### Data to process:
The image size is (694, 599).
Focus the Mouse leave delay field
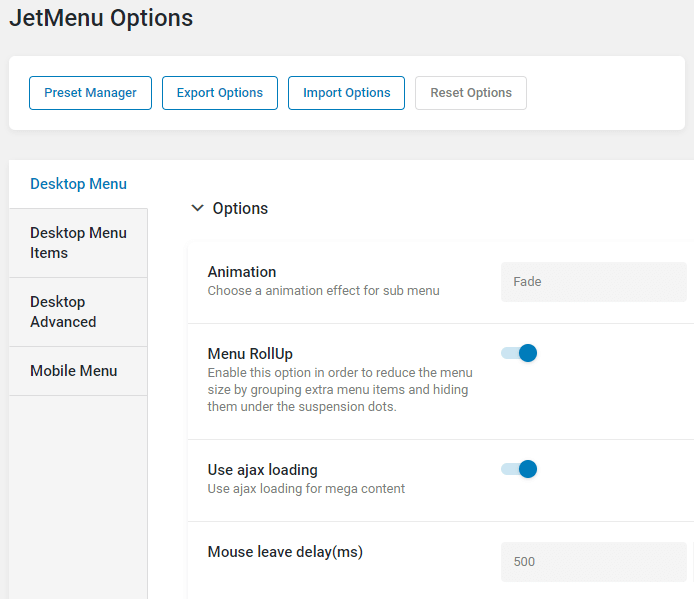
---
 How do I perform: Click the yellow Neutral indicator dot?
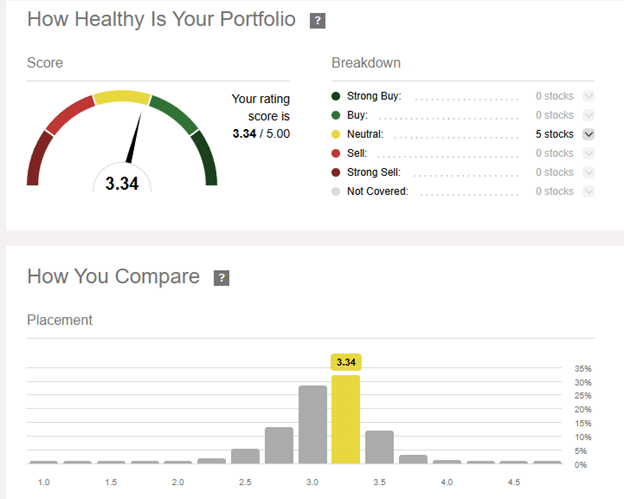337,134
==
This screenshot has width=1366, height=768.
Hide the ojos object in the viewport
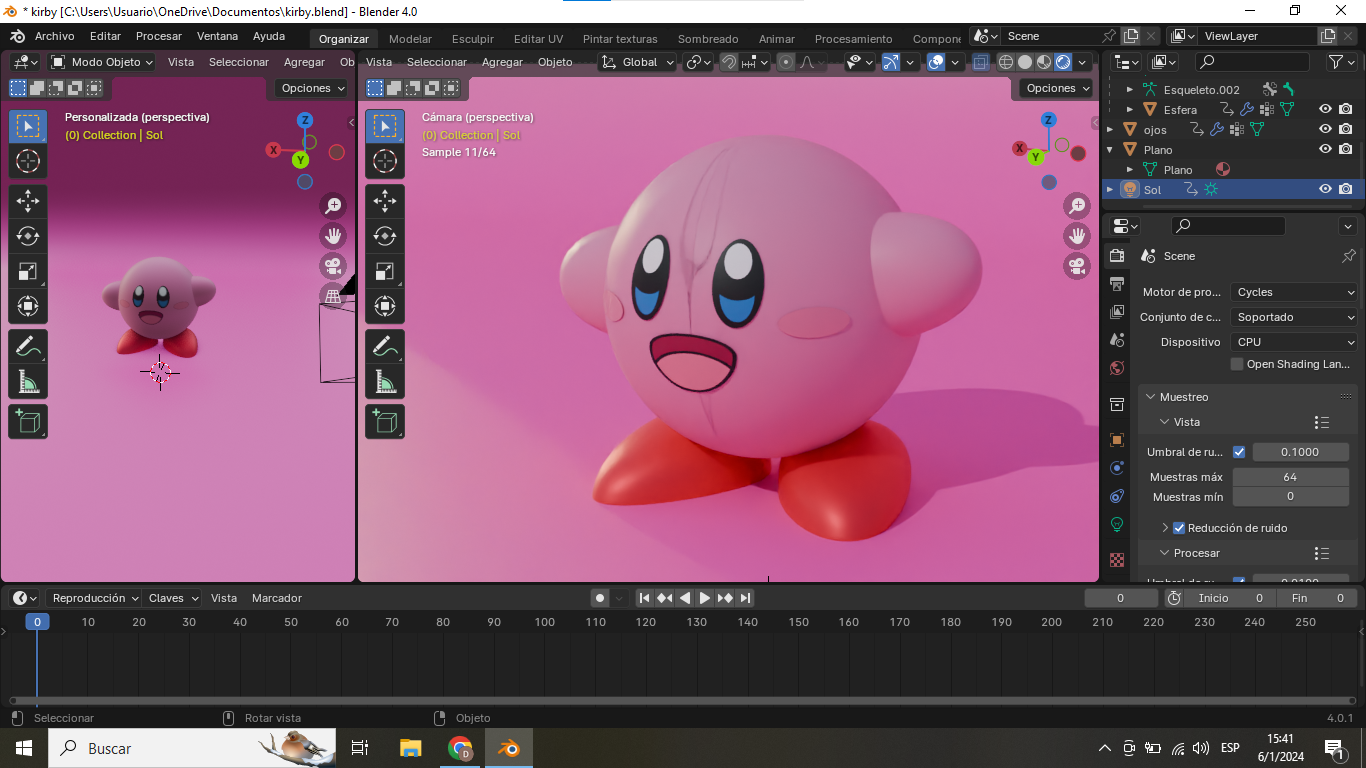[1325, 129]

### Problem details:
Of the entries above, repeat exactly the lines between the line with "The image size is (694, 599)." and the line with "Focus the Mouse leave delay field", inclusive, and no others.

### Answer:
The image size is (694, 599).
Focus the Mouse leave delay field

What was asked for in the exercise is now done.